#### Problem to solve
Return exactly the lines of the records below, starting at the line that contains "The image size is (1094, 615)." and ending at the line that contains "Task: Choose the Qt for Python - Empty icon", with both of those lines kept.

[Stored data entries]
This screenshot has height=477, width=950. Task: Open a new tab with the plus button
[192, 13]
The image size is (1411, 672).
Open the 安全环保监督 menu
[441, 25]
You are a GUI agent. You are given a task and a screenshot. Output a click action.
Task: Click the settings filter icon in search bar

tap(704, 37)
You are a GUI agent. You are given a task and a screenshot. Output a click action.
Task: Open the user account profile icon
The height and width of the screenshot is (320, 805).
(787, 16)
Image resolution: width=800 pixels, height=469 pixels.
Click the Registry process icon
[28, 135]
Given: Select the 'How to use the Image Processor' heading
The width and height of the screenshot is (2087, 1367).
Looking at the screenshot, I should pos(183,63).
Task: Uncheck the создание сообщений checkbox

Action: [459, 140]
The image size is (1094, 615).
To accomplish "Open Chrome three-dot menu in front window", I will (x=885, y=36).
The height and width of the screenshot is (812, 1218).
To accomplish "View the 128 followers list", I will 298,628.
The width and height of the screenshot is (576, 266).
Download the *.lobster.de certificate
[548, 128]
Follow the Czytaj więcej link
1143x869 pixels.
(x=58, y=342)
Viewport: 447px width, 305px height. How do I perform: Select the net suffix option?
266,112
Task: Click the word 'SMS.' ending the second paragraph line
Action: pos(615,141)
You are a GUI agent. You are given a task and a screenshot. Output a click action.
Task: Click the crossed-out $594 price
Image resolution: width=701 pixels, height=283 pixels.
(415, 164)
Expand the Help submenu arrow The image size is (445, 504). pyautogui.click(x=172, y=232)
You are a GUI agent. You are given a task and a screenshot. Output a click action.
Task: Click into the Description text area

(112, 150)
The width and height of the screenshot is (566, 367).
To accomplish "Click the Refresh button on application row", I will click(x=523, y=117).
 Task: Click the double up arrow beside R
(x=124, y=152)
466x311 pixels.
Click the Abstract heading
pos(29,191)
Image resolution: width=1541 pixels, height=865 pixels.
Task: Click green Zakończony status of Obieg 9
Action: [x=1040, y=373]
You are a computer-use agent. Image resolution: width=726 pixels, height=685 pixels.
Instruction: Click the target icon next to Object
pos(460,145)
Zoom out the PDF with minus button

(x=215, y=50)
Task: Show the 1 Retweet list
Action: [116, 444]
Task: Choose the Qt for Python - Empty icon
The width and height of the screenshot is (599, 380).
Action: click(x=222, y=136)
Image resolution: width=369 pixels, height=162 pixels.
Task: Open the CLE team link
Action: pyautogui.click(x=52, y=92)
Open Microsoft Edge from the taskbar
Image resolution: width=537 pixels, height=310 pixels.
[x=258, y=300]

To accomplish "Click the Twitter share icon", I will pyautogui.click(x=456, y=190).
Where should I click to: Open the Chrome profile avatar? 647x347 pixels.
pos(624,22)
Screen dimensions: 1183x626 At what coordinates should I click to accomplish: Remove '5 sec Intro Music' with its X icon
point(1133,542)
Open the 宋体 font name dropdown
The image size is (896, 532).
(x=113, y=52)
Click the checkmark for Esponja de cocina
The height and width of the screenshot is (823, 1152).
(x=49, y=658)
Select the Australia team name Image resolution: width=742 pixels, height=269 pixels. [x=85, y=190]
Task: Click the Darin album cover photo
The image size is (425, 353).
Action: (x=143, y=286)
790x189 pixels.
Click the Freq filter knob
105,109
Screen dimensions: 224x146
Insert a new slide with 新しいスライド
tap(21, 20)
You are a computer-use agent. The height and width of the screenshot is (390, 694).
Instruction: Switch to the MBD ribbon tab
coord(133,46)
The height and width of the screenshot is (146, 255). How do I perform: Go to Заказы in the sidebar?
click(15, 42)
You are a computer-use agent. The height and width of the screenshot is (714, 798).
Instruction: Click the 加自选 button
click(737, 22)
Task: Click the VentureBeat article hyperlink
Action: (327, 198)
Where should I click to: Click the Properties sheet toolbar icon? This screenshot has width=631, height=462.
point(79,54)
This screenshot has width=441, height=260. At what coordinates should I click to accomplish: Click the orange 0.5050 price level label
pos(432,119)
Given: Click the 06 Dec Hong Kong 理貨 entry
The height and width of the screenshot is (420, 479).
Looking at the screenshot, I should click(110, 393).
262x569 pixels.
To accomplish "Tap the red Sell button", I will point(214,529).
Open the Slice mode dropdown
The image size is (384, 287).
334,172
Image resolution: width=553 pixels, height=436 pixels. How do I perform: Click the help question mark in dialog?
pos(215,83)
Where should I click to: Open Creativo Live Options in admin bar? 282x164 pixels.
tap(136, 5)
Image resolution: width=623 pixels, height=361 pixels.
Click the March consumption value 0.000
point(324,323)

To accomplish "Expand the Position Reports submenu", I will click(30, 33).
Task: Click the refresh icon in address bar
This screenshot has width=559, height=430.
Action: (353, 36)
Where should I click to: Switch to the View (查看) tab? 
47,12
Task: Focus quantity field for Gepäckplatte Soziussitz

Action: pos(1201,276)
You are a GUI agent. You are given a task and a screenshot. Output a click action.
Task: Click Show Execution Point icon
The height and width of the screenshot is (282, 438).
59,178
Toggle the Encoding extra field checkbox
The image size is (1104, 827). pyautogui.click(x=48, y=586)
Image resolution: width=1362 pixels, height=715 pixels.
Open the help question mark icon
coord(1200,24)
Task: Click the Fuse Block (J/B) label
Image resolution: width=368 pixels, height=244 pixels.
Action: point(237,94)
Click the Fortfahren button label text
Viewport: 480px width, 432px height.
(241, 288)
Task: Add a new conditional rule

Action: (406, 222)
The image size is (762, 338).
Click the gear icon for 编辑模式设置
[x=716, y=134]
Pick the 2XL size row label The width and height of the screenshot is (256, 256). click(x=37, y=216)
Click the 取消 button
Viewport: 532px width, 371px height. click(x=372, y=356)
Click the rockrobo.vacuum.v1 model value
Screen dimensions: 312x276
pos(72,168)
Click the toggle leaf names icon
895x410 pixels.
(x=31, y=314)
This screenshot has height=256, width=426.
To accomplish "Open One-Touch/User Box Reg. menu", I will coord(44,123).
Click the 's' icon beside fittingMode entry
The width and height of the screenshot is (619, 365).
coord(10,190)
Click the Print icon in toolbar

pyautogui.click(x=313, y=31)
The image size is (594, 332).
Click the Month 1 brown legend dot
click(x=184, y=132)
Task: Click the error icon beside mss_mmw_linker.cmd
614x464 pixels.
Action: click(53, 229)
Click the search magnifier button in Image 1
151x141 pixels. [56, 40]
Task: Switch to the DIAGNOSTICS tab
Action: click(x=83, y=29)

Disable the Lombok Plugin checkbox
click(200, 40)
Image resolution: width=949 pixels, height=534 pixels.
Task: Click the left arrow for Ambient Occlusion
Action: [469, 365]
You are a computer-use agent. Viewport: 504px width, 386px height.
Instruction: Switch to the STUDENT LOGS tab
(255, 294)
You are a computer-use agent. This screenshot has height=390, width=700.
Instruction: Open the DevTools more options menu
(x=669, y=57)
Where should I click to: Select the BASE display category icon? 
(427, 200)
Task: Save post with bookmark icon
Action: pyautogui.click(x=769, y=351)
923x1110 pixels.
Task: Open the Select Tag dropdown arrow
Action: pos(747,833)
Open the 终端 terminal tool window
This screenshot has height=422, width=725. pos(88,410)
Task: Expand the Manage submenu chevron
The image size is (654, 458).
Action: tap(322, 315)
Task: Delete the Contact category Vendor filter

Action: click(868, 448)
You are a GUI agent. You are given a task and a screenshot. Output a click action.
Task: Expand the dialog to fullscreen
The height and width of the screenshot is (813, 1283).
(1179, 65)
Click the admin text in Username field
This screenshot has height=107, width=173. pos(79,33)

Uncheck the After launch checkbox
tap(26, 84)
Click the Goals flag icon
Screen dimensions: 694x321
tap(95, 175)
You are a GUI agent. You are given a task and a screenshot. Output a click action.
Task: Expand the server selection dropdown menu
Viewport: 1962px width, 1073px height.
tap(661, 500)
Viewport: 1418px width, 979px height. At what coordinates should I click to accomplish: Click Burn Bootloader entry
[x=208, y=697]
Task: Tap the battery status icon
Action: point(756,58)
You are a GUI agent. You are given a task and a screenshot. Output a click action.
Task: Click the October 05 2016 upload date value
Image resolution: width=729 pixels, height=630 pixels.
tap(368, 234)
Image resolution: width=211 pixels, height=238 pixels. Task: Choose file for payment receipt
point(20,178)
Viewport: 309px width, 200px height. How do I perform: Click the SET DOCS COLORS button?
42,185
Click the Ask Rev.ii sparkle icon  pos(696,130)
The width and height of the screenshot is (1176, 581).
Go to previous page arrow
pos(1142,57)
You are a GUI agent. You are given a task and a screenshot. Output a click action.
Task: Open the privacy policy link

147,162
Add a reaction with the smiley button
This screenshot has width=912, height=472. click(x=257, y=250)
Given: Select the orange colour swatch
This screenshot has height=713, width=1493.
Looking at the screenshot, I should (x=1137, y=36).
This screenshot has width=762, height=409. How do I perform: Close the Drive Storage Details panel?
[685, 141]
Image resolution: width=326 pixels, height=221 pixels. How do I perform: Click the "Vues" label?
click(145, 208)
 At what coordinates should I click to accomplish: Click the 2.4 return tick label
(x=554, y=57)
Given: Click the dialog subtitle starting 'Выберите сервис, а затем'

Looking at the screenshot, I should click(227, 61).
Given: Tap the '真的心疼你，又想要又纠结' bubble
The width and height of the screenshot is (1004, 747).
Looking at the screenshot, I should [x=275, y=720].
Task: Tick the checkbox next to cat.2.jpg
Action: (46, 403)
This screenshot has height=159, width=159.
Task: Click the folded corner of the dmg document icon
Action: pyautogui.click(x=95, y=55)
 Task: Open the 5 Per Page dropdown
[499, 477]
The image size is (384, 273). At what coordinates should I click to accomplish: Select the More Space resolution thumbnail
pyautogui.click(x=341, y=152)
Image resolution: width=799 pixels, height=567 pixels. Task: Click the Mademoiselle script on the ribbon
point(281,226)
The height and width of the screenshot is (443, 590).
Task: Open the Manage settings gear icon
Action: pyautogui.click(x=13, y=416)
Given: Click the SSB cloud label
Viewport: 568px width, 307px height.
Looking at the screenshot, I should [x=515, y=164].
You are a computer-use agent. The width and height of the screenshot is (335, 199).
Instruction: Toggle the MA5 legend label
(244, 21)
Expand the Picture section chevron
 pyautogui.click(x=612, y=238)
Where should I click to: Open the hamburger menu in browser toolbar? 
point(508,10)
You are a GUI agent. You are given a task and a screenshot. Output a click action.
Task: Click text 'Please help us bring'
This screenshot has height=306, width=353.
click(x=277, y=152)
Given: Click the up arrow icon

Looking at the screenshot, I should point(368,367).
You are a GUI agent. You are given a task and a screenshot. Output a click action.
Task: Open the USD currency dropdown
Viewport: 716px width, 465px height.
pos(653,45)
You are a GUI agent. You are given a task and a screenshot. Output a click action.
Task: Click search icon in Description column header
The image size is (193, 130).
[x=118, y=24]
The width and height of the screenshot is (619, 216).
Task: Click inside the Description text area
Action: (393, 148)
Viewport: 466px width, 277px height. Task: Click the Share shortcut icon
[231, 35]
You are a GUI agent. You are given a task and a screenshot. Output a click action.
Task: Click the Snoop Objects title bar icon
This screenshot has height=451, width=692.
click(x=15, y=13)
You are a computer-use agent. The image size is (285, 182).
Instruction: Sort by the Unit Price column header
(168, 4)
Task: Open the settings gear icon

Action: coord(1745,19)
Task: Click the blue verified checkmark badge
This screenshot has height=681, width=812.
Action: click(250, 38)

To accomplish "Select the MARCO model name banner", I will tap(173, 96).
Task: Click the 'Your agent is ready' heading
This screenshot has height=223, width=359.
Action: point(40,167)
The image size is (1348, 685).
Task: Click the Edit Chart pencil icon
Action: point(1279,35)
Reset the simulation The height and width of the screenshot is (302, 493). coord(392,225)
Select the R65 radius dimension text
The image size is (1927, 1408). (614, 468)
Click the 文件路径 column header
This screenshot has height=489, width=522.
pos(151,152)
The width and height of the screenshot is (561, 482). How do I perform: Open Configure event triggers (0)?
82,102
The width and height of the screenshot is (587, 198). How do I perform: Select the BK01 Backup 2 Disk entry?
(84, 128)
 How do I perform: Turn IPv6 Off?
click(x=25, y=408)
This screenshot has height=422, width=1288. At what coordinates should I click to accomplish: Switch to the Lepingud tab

#### Your response
The image size is (1094, 615).
To accomplish "Open Chrome three-dot menu in front window", I will (x=885, y=36).
The height and width of the screenshot is (812, 1218).
To accomplish "View the 128 followers list", I will 298,628.
The width and height of the screenshot is (576, 266).
Download the *.lobster.de certificate
[548, 128]
Follow the Czytaj więcej link
1143x869 pixels.
(x=58, y=342)
Viewport: 447px width, 305px height. How do I perform: Select the net suffix option?
266,112
Task: Click the word 'SMS.' ending the second paragraph line
Action: pos(615,141)
You are a GUI agent. You are given a task and a screenshot. Output a click action.
Task: Click the crossed-out $594 price
Image resolution: width=701 pixels, height=283 pixels.
(415, 164)
Expand the Help submenu arrow The image size is (445, 504). pyautogui.click(x=172, y=232)
You are a GUI agent. You are given a task and a screenshot. Output a click action.
Task: Click into the Description text area

(112, 150)
The width and height of the screenshot is (566, 367).
To accomplish "Click the Refresh button on application row", I will click(x=523, y=117).
 Task: Click the double up arrow beside R
(x=124, y=152)
466x311 pixels.
Click the Abstract heading
pos(29,191)
Image resolution: width=1541 pixels, height=865 pixels.
Task: Click green Zakończony status of Obieg 9
Action: [x=1040, y=373]
You are a computer-use agent. Image resolution: width=726 pixels, height=685 pixels.
Instruction: Click the target icon next to Object
pos(460,145)
Zoom out the PDF with minus button

(x=215, y=50)
Task: Show the 1 Retweet list
Action: [116, 444]
Task: Choose the Qt for Python - Empty icon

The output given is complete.